APPENDIX A – AMENDMENT NO. 1 TO THE 2021 STOCK OPTION AND INCENTIVE PLAN
In accordance with Section 16 of Entrada Therapeutics, Inc. (the “Company”) 2021 Stock Option and Incentive Plan (the “Plan”), the Plan is hereby amended as follows, subject to approval of the Company’s stockholders:
1. Section 1 of the Plan is hereby amended to include the following as a new definition: “Outstanding Shares” means, as of a specified date, the sum of (a) number of shares of Stock issued and outstanding and (b) the number of Shares issuable pursuant to the exercise of any outstanding, pre-funded warrants to acquire Shares for a nominal exercise price.
2.The first sentence of Section 3(a) of the Plan is hereby deleted and replaced as follows: (a) Stock Issuable. The maximum number of shares of Stock reserved and available for issuance under the Plan shall be 3,902,672 shares (the “Initial Limit”), subject to adjustment as provided in this Section 3, plus on January 1, 2022 and each January 1 thereafter, the number of shares of Stock reserved and available for issuance under the Plan shall be cumulatively increased by (i) four percent of the Outstanding Shares on the immediately preceding December 31 or (ii) such lesser number of shares as determined by the Administrator (the “Annual Increase”).
This Amendment No. 1 to the Plan (this “Amendment”) constitutes an integral part of the Plan. For all purposes of this Amendment, capitalized terms used herein without definition shall have the meanings specified in the Plan, as the Plan shall be in effect on the date hereof after giving effect to the Amendment.
Except as set forth herein, all of the terms and conditions of the Plan, as in effect prior to the effectiveness of this Amendment, shall continue to remain in full force and effect as originally stated therein.
APPROVED BY BOARD OF DIRECTORS: March 26, 2026
APPENDIX B – AMENDMENT NO. 1 TO THE 2021 EMPLOYEE STOCK PURCHASE PLAN
In accordance with Section 18 of Entrada Therapeutics, Inc. (the “Company”) 2021 Employee Stock Purchase Plan (the “ESPP”), the ESPP is hereby amended as follows, subject to approval of the Company’s stockholders:
1.The second sentence of the first paragraph of the ESPP is hereby deleted and replaced as follows:
An aggregate of 278,762 shares of Common Stock have been approved and reserved for this purpose, plus on January 1, 2022, and each January 1 thereafter through January 1, 2031, the number of shares of Common Stock reserved and available for issuance under the Plan shall be cumulatively increased by the least of (i) 557,524 shares of Common Stock, (ii) one percent (1%) of the Outstanding Shares on the immediately preceding December 31st, or (iii) such number of shares of Common Stock as determined by the Administrator. For this purpose, “Outstanding Shares” means, as of a specified date, the sum of (a) number of shares of Common Stock issued and outstanding and (b) the number of shares of Common Stock issuable pursuant to the exercise of any outstanding, pre-funded warrants to acquire shares of Common Stock for a nominal exercise price.

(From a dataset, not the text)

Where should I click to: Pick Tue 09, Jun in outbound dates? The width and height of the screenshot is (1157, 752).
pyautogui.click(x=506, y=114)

This Amendment No. 1 to the 2021 Employee Stock Purchase Plan (this “Amendment”) constitutes an integral part of the ESPP. For all purposes of this Amendment, capitalized terms used herein without definition shall have the meanings specified in the ESPP, as the ESPP shall be in effect on the date hereof after giving effect to the Amendment.
Except as set forth herein, all of the terms and conditions of the ESPP, as in effect prior to the effectiveness of this Amendment, shall continue to remain in full force and effect as originally stated therein.